The first Turkish painters appeared no earlier than the mid-19th century during the Ottoman Empire era. (However, there were a few miniaturists before the 19th century.) The first art academy in Turkey was established in the 19th century but was meant only for male art students. Therefore, art remained gender-segregated until 1914, when an art school for women was established, but still, they could work under strict rules since working on nude models of the opposite sex was prohibited. The daughters of the enlightened people in Turkish society were allowed to participate in art privately, and they could not make it a career. Therefore, coming from such families, a girl child could get support from the family but only to practice art as a hobby and not as a profession. The portrayal of female artists in Turkey initially did not intend to show them as skilled people as their male counterparts could have been portrayed. It showed the female artists as people operating in the shadows of male artists and thus could not fit on the same continuum. The first Turkish woman painter was Müfide Kadri. (1889-1912) and the first Turkish woman sculptor was Sabiha Ziya Bengütaş. The first art academy for girls was Sanayi'i Nefise which became co-educational in 1914. During the Turkish Republic-era, art training was promoted by the government, and beginning in 1930 painting courses were added to the curriculum of the schools.

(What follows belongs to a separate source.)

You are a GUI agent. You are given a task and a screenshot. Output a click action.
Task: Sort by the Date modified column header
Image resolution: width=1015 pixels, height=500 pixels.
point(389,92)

Women’s art in Turkey has thrived lately, and it has gained a lot of praise from women artists. In Turkey, women have taken a leading role in art not because they have been drawn or compelled to make art portraits but because of their individual and experimental attitude that has continued to thrive and made the women come up with artwork that defines the woman’s position in society. Schematic imagery is the tradition of Turkish art. Women have excelled in this art as they try to invent and experiment with new ideas that continue shaping Turkish fine arts. The most influential artist in Turkish art is Tomur Atagok, the most influential artist in Turkish art and particularly her work of the goddess. It is an essential piece of art that shows the power of women as she brings out different portrayals of women. Looking at this work, Atagok brings out a woman with protruding buttocks and large breasts to show the power of women in society. It shows the importance of the female body and brings out the identity of being a woman and the essential role of women in society.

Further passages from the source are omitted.